The animal model on which the study is based is not at all representative of what a human glioblastoma is. They have worked with a murine cell line that was chemically induced with a series of alterations that morphologically mimic glioblastoma, but which at the molecular level have nothing to do with human glioblastoma. It is often used to study the effects of host immunity. But to claim that the immune reaction of the mouse to this experimental glioma is the same as that of the patient is a considerable leap of faith. There is still a long way to go before the therapy they propose can be tested in patients to assess first safety and then some kind of efficacy.

Researchers at Johns Hopkins University, in collaboration with other centres, have found a form of therapy that is capable of eradicating aggressive gliomas in mouse models. These aggressive gliomas, also called glioblastomas, have a very poor prognosis. Patients with such tumours undergo surgery in order to remove as much of the tumour as possible. They are then given several cycles of radiotherapy, combined with chemotherapy with an agent called temozolomide. Despite this aggressive treatment, the tumour always grows back and patient survival is very low (around 5% survival 5 years after diagnosis).   

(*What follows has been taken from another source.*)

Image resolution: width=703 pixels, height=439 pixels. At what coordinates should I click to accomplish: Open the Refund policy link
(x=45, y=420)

In this study, researchers have designed a strategy to deliver the anti-tumour drug directly into the surgical cavity, so that it reaches the brain more efficiently. To do this, they use a hydrogel containing a drug aimed at slowing the growth of tumour cells, together with a protein designed to encourage the patient's own immune cells to become active and capable of attacking the tumour. With the latter, they aim to make the therapy more effective and, above all, longer-lasting. This strategy is being tested in a mouse model of glioblastoma, the GL261 mouse model, which undergoes 'surgery' and then the hydrogel is deposited with the drug. Although other researchers have published different molecules capable of slowing the growth of these tumours, it is true that the result shown by the researchers in this article is spectacular, as they are capable of completely eradicating the tumour cells. They are therefore able to cure the animals, which is difficult because it is a very aggressive cell line.  

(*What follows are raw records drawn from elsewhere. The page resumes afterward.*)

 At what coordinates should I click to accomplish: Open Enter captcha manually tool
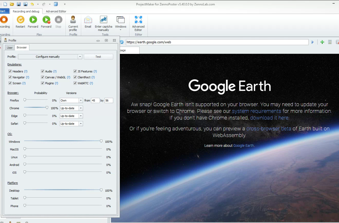coord(103,20)
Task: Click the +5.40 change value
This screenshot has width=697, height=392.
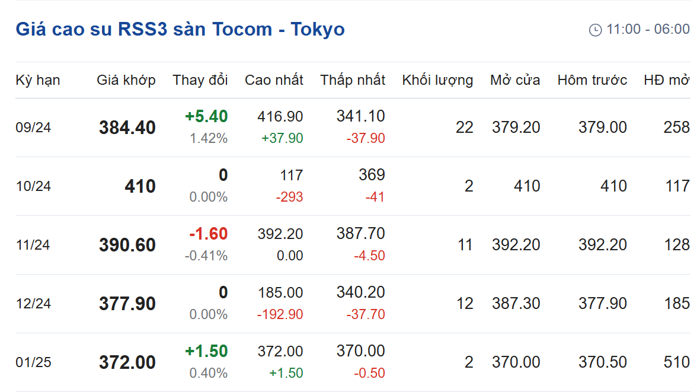Action: [x=206, y=117]
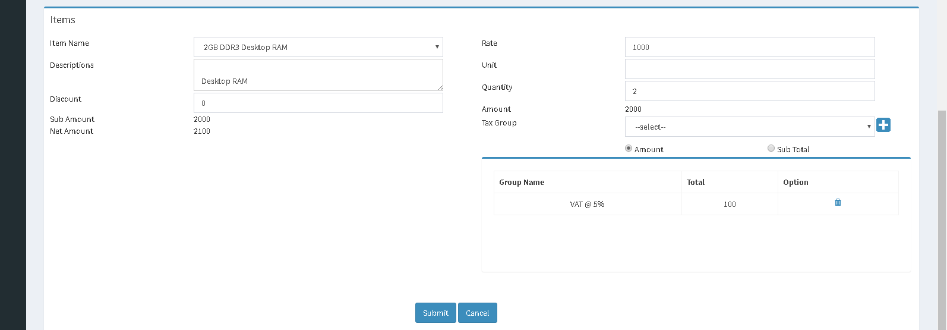Select the VAT @ 5% group name cell

[x=588, y=204]
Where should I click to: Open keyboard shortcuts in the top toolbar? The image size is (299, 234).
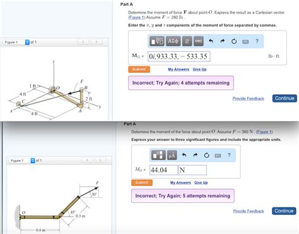(245, 42)
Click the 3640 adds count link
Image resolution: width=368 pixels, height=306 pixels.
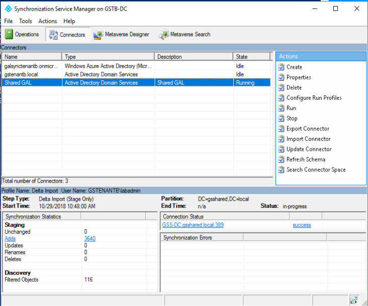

One of the handicaps in the treatment of patients with brain tumours, and specifically glioblastomas, is the difficulty for the drug to reach the brain. Several years ago there were already some clinical trials using Gliadel, which consisted of drug-releasing tablets that were deposited in the surgical cavity. In fact, Johns Hopkins University, and in particular some of the researchers in this study, were involved in those trials. Although Gliadel was not shown to be effective in patients with glioblastomas, the great advances in understanding the biology of these tumours, along with improvements in the design of drug-eluting gels, allow optimism for future clinical trials. 

Two limitations of the study stand out: on the one hand, the researchers are unable to discern how much of the anti-tumour effect is due to the presence of the anti-tumour agent and how much is due to the activation of the immune response. On the other hand, researchers use a single glioblastoma model which, although widely used in the field of neuro-oncology, has been criticised for not faithfully representing the biology of these tumours, particularly with regard to their interaction with immune cells. This is why trials with other models, either in mice or in models closer to the clinic, have yet to be performed before clinical trials in patients can be designed.